Bloqueio no Estreito de Ormuz pode cortar combustíveis justamente na alta do verão
As instituições disseram que a continuidade das restrições ao tráfego de navios no Estreito de Ormuz pode provocar escassez. Elas ligaram o problema à fase de maior demanda de energia no Hemisfério Norte.
Também apontaram que os estoques globais de petróleo estão sendo consumidos em ritmo recorde. Isso acontece após interrupção de parte do fluxo na principal passagem marítima para o comércio mundial de energia.
Comunicado cita guerra e fala em “depleção rápida” antes do pico da demanda
No comunicado conjunto, as organizações mencionaram a guerra entre Estados Unidos, Israel e Irã como fator por trás das interrupções na região. O texto alerta que, se os fluxos de transporte marítimo não voltarem ao normal, os riscos para a segurança do abastecimento crescem.
O Estreito de Ormuz fica entre o Golfo Pérsico e o Golfo de Omã. As instituições informaram que cerca de um quinto do fornecimento mundial de energia passa pelo corredor.
Elas também citaram efeitos nos preços da energia e dos fertilizantes. O aumento dos fertilizantes preocupa porque coincide com o início da temporada de plantio em diversos países.
FMI revisa projeções e fala em ajuda; Bangladesh pede pacote de apoio
O FMI disse que a guerra já levou a uma revisão para baixo nas projeções de crescimento global.
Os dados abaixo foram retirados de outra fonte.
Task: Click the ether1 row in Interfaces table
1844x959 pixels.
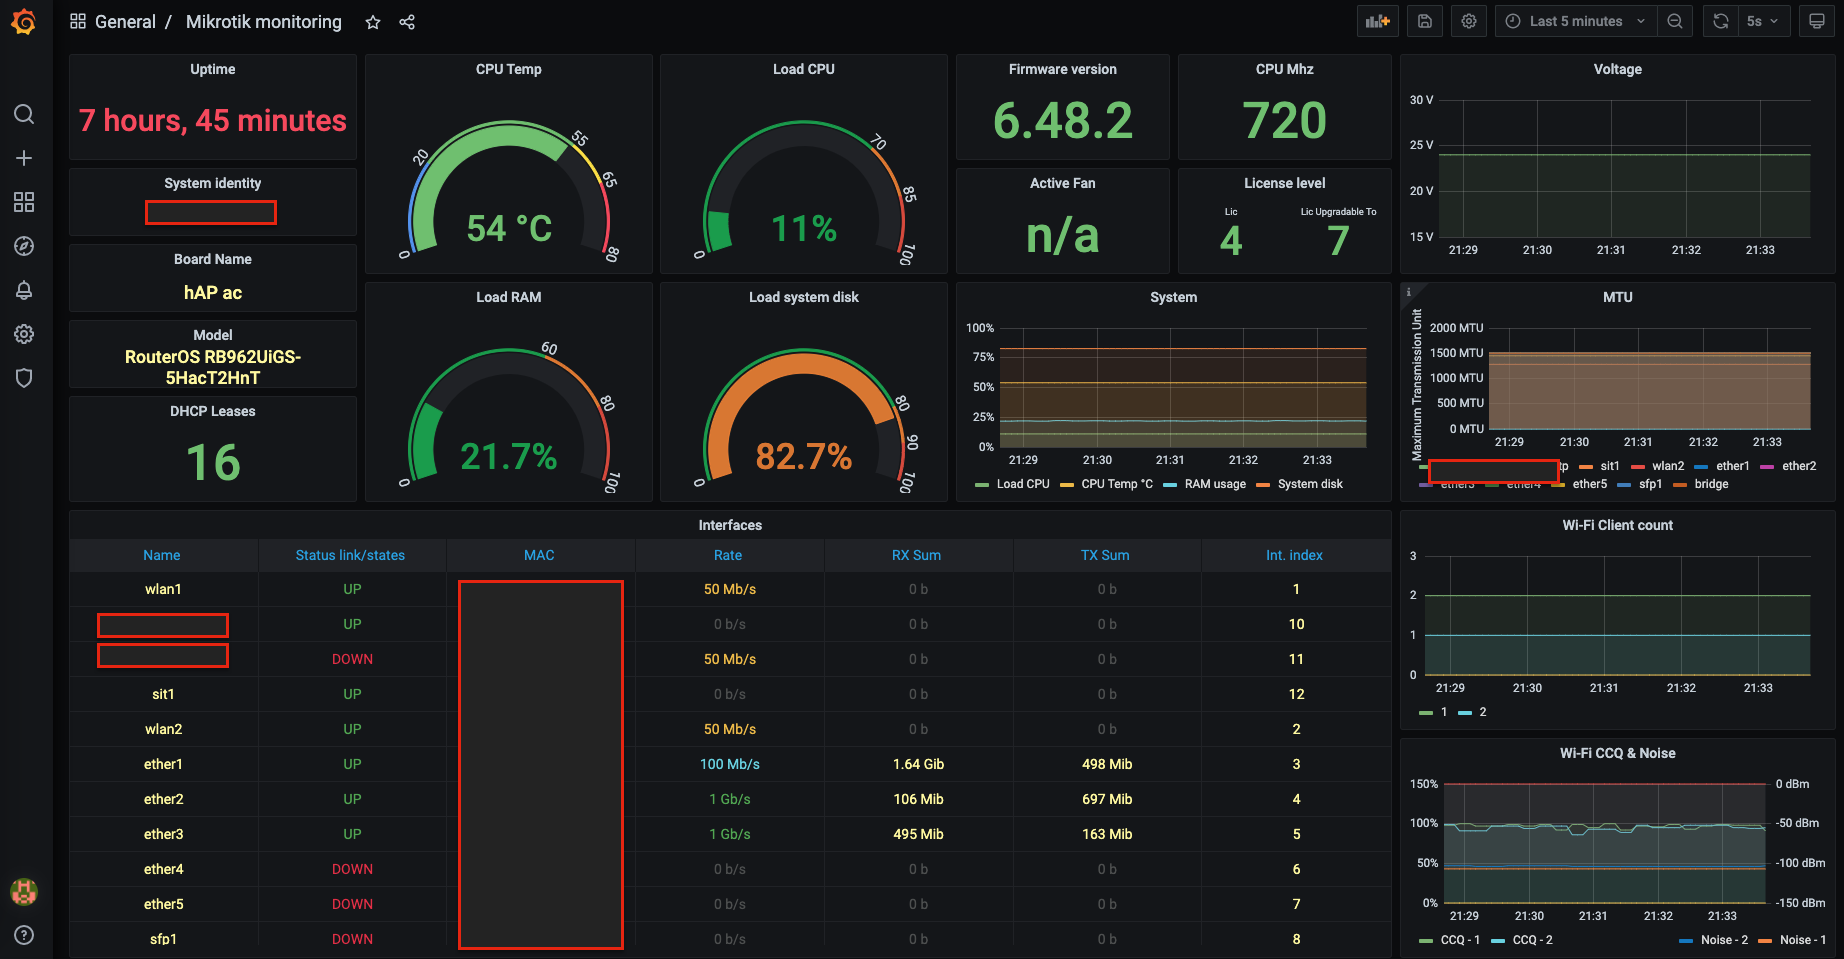Action: (x=163, y=764)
A diretora-gerente do fundo, Kristalina Georgieva, afirmou que os países mais vulneráveis podem precisar de entre 20 bilhões e 50 bilhões de dólares em assistência financeira.
Nesta semana, o FMI informou que Bangladesh solicitou um pacote de ajuda financeira e iniciou negociações para a criação de um programa de apoio econômico.